At £800, the MPC Live was already a costly investment for any musician looking to take advantage of the legendary workflow, and chunky pads. Add in the fact that a couple of weeks before it was finally released, the price was quietly ramped up by a whopping £160 for those who hadn’t pre-ordered, and a fair few people were left feeling bemused and angry.
This made for a shaky start for the MPC Live, launching on something of a wave of resentment, with some users reporting bugs, crashes and missing features. But what’s the truth? After owning and using the instrument for three months, we reveal all in this review…

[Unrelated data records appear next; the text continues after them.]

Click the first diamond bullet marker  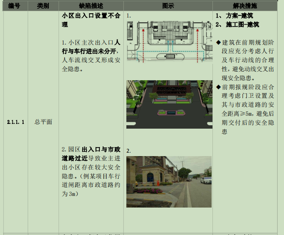(218, 42)
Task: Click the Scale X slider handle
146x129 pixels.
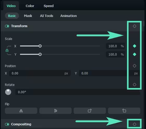Action: pyautogui.click(x=40, y=46)
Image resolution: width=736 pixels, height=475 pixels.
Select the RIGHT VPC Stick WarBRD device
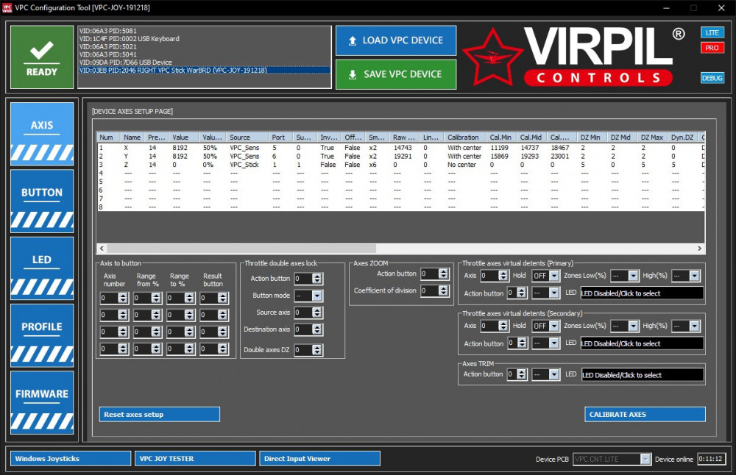pyautogui.click(x=173, y=71)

Three Months With the MPC Live
As a newcomer to the MPC world, I didn’t find the transition particularly taxing, and it’s rewarding to discover the little shortcuts that are hidden everywhere. The machine’s somewhat idiosyncratic menu is fairly easy to get your head around, and the pads are thick, chunky and responsive. The touchscreen may put some people off, but it is an undeniably effective way to control the device, and manipulate samples.

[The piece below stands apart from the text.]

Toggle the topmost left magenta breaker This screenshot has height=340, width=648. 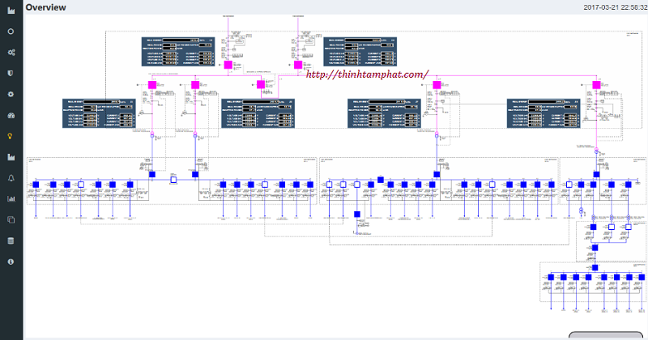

It comes with a hefty library of samples and content to play with, and there are some very usable sounds inside. The screen is also ideally suited to controlling effects as an XY pad – although for some reason, you can’t then edit the automation curves on the actual device – to do that you have to use the software that comes with the product.

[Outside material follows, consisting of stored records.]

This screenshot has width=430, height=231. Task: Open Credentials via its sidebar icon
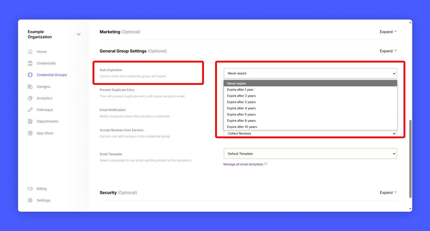[30, 63]
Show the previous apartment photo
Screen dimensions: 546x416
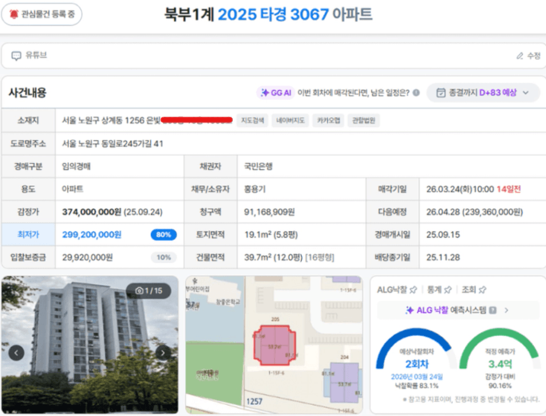coord(16,352)
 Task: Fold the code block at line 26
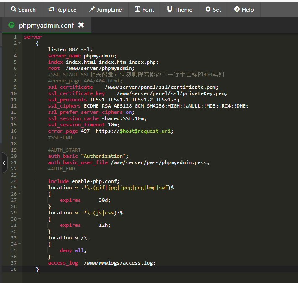coord(19,194)
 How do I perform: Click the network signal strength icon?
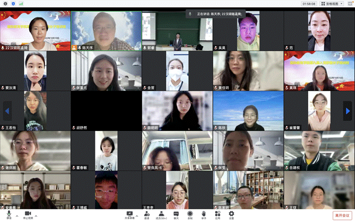[22, 4]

Speaking of the software MPC 2.0, it’s effective at what it does, although it doesn’t add much functionality to using the actual device. I love how easy it is to simply save a project from the machine to an SD card and carry on working on it on the computer, though. You can then add in your favourite plug ins to the mix and keep working on your track without disrupting your flow.
It’s not all good, though. For this price it should be an impressive piece of kit, and somehow it was released without the bluetooth or WiFi capabilities that even the box promise. Certain time stretching functionality that was promised also seems to be mysteriously missing, hopefully these updates will be coming soon.
Another issue is largely unavoidable, but the design of the device means it can be a little uncomfortable, as you have to stoop over to look at the screen. Using a cheap tablet stand solves this issue in the main, however (and you could always buy its bigger brother the MPC X, which has an angled screen).
Rumours suggest a major update to address these issues is coming imminently, and we hope that this update pushes this unit to be the great bit of kit it clearly has the potential to be.